##### 提示文
近年TVメディアを見ていると、各局の気象予報士が独自性を出そうとする工夫、演出がみえて面白い。また気象予報士と並んで防災士の資格の所有者が増えているようにもみえる。ここでは異色の田家 康(たんげ やすし)氏の著書のご紹介。田家先生は、農林中金総合研究所客員研究員、気象予報士、日本気象予報士会東京支部長という肩書の方。
田家先生は、この間『気候文明史』や『気候で読む日本史』において、天気や気候が歴史を大きく変えて来た事例を紹介されて来ている。この視点は、近年、高校の歴史の教科書でも強調されている、とか。
山川出版社『詳説世界史B』の導入部「世界史への扉」の冒頭で、「気候変動と私たち
人類の生活」として事例を挙げている。これから世界史を学ぶ高校生へ向けた執筆陣の願望が込められている!
田家 康(たんげ やすし)著
『気候で読み解く人物列伝~日本史編』 (日本経済新聞出版)21/02
本書は日本史で著名な人物を取り上げ、気象現象が人生の画期となった事例を集めたもの。歴史の大きな流れが気候変動と関わっている。それぞれの時代を生きた人々も気象現象と無縁ではない。
##########
##### 抽出情報
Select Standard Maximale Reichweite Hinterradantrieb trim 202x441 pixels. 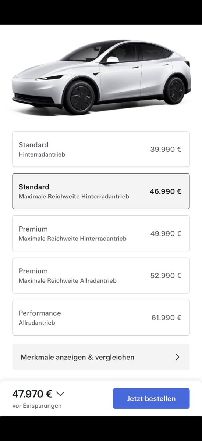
##########
##### 抽出情報
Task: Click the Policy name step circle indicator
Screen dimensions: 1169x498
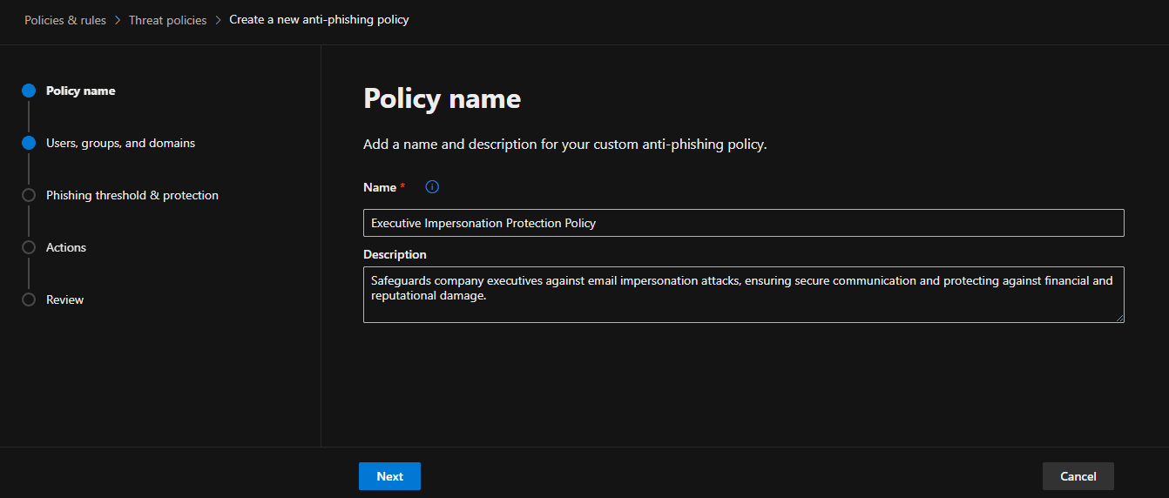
##########
##### 抽出情報
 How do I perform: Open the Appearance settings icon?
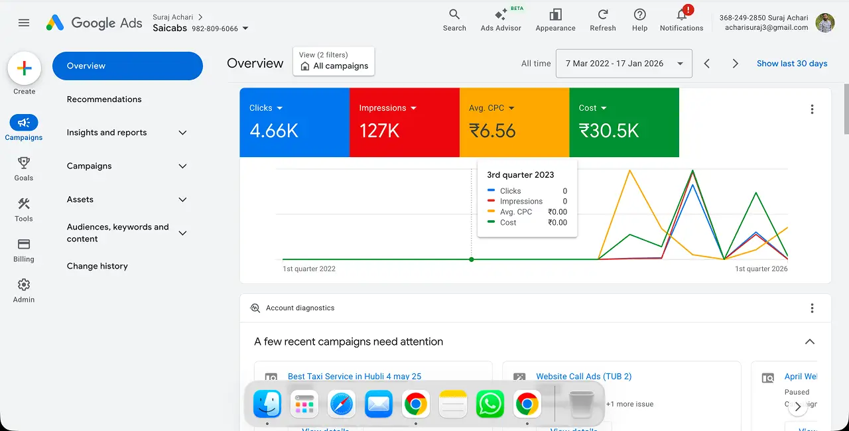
##########
解くべき問題:
1. 提示文によると、『気候で読み解く人物列伝~日本史編』の出版社はどこか。
2. 次の(a)〜(c)が気候と歴史を扱う提示文の内容と合うかどうかを、それぞれ「はい」か「いいえ」で判定し、決め手となる提示文の語句をそのまま引用して添えよ。
(a) 田家氏は気象予報士でもある。
(b) 「世界史への扉」は、山川出版社『詳説世界史B』の巻末に置かれている。
(c) 『気候で読み解く人物列伝~日本史編』は、世界史の著名な人物を取り上げている。
3. 気候と歴史の本を紹介する提示文を、最後の文の後から続けて書いてください。

課題の結果:
1. 日本経済新聞出版

2.
(a) はい:「気象予報士、日本気象予報士会東京支部長という肩書の方」
(b) いいえ:「山川出版社『詳説世界史B』の導入部「世界史への扉」の冒頭で」
(c) いいえ:「本書は日本史で著名な人物を取り上げ」

3.
あの人物の人生を変えた「天候」の真実!
綿密なデータと文献資料に基づき気候と人類の歴史を描くことで高い評価を得ている
著者による書き下ろし6冊目が『気候で読み解く人物列伝~日本史編』。
前作『気候で読む日本史』では、気候変動とそれに伴う政治文化の変遷や農業技術の進歩がテーマ。本作では、歴史上の人物に焦点を当て、その人生に大きく影響を与えた要素として「気象・気候」をとらえている。
登場人物は、歴史ファンに人気がある戦国、幕末はもちろん、奈良、平安、鎌倉、江戸
中期とバリエーションを持たせ、女性として中宮定子も取り上げられている。
自然科学と人文科学を融合させた歴史エンターテインメント!というべき本書。
その日の雪が、歴史を変えた。新田義貞、織田信長、桓武天皇、中宮定子、徳川吉宗、
井伊直弼…。彼らの運命を変えた「気象・気候」の謎を、緻密なデータと豊富な資料から描く。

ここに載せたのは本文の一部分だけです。